Pauline looked at her to see if she was serious. Ursula’s face was quite blank.
“But you didn’t?”
“Gerald didn’t care for the idea.”
“I’m not surprised. The wife of a famous writer looking after other people’s kids for a couple of pounds an hour!”
“It was three pounds,” said Ursula. “If you’ve finished, I’ll clear the table, because I like to do that before Daphne comes. No, sit there. I’ll do it. Read your paper.”
When she came back into the room to fetch the coffeepot, Pauline said, “There’s a letter in here about Uncle Gerald. Would you like to see it?”
“Not particularly.” Ursula had already suffered from her niece’s propensity for reading aloud, so she sighed a little before saying, “You read it to me.”
“It’s rather peculiar, quite a mystery. It says: ‘From the editor of Modern Philately. ’ ”
“The Times always does that.”
“Peculiar. Well, here goes. Listen. ‘Sir, I refer to your obituary of Gerald Candless, the novelist (Obituaries, July 10). The writer states that the late Mr. Candless was employed as a journalist on the Walthamstow Herald in the postwar years. I was chief subeditor of that newspaper from 1946 until 1953 and can assure you that if that humble organ had been so fortunate as to number a graduate of Trinity and future world-famous novelist among its staff, this is not a distinction I would have forgotten. I am afraid you are in error when you name Gerald Candless as a Walthamstow Herald “alumnus.” I am, sir, your obedient servant, James Droridge.’ What’s an alumnus?”
“Someone who is a former student at a university.”
“Oh. Why did they say Uncle Gerald worked for that newspaper if he didn’t?”
“I don’t know, Pauline. It’s just a mistake.”
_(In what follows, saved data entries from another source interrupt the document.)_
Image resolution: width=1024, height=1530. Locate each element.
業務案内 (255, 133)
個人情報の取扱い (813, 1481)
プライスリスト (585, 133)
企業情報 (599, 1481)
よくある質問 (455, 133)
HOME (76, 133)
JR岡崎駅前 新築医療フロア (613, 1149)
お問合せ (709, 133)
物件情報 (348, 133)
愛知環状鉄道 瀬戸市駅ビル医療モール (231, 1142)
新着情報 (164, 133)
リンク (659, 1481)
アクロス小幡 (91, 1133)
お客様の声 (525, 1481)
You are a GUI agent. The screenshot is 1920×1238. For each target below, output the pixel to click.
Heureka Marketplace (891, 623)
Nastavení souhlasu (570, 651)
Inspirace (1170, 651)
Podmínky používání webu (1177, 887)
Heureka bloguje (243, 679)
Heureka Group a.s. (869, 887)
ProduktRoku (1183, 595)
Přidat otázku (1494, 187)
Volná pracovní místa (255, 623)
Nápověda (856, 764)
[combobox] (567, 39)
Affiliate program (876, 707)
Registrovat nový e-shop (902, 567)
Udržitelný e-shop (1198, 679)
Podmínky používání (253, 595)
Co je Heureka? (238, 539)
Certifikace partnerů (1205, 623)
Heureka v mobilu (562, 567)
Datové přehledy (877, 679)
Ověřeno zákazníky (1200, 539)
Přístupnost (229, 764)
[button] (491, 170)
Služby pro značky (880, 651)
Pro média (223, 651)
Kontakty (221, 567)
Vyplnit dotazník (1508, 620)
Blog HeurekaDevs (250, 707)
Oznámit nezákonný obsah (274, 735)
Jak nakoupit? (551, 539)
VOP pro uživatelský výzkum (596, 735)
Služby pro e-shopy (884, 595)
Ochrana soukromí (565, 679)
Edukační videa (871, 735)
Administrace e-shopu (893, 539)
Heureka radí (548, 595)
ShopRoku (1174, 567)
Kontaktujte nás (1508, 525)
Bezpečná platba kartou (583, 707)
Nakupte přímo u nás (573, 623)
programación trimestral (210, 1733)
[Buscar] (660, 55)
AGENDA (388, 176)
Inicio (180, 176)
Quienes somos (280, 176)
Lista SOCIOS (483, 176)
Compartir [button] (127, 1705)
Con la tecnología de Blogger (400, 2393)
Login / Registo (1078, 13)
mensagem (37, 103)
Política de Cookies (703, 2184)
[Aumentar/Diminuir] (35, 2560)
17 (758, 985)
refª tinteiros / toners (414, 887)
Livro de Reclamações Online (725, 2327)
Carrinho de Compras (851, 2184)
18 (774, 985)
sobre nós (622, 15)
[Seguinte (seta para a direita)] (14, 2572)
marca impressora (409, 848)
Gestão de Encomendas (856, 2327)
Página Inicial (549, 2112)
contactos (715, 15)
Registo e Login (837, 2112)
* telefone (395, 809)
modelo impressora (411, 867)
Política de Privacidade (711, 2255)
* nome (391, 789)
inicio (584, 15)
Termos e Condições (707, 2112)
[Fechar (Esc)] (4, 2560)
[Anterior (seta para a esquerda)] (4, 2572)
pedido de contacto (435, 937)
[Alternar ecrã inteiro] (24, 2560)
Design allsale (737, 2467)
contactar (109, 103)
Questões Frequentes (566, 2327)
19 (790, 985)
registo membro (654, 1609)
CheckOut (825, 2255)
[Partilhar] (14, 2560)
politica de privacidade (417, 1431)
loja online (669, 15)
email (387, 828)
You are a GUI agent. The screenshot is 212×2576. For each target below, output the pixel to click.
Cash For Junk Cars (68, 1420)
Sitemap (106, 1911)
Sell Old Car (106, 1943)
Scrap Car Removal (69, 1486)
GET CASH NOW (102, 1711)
A burst of song from the kitchen heralded Daphne Batty’s arrival. Ursula carried out the coffeepot to the strains of Merle Haggard’s “Today I Started Loving You Again.” Daphne had brought the Daily Mail with her, and while anxious for Ursula to read Mary Gunthorpe’s interview with Hope, she had no aspirations to read it to her. It was titled “Oh, My Beloved Father! The Loss of Hope.”
Ursula thought she might as well bow to the inevitable now. She remembered how Gerald had sometimes resolved not to read the reviews of his books in newspapers, but they had been impossible to avoid. Sooner or later, someone would ring up and tell him what was in them, or send them to him with passages underlined in red, or quote from them in letters. Daphne would leave the paper behind and Pauline would find it, and then she would be in for a worse ordeal. She began to read, with Daphne looking over her shoulder.
He was a tall, burly man with big features and a wide, ironic smile. She is slender and rose petal–skinned, her dark hair long and softly waved, her eyes almost too large for that heart-shaped face. Yet Hope Candless is the spitting image of her father, the celebrated novelist who died two weeks ago. There is the same intelligence in those same brown eyes, the same penetrating glance, and the same musical voice.
That voice has a catch in it now and those eyes are bright with tears. To her embarrassment, they spilled over as soon as she began to talk about him. Wearing a pink-and-white shirtwaister dress and white high-heeled sandals—impossible to imagine her in jeans and T-shirt—Hope, thirty, dabbed at her eyes with a lace-edged handkerchief. It was the first handkerchief I had seen since my grandmother died ten years ago. Hope’s had a pink H embroidered on it.
“I miss him so much,” she said. “He wasn’t just my father; he was my best friend. I really think that if I could have chosen just one person in all the world that I’d spend my life with, it would have been him. I suppose you think that’s totally mad?
“When my sister and I wrote that death notice that we put in the paper, we had to find an adjective that expressed what we felt. Beloved wasn’t strong enough, so we used adored, because we did adore him. And we had the lines from that Victorian poem because we really did tire the sun with talking.
“Isn’t it funny? Each one of us firmly believes she was his favorite. But I think he really loved us equally and he had so much love for us. I’m sorry, you must excuse me, the way I keep crying. He bought me this place, you know, and he bought a flat for my sister, too.”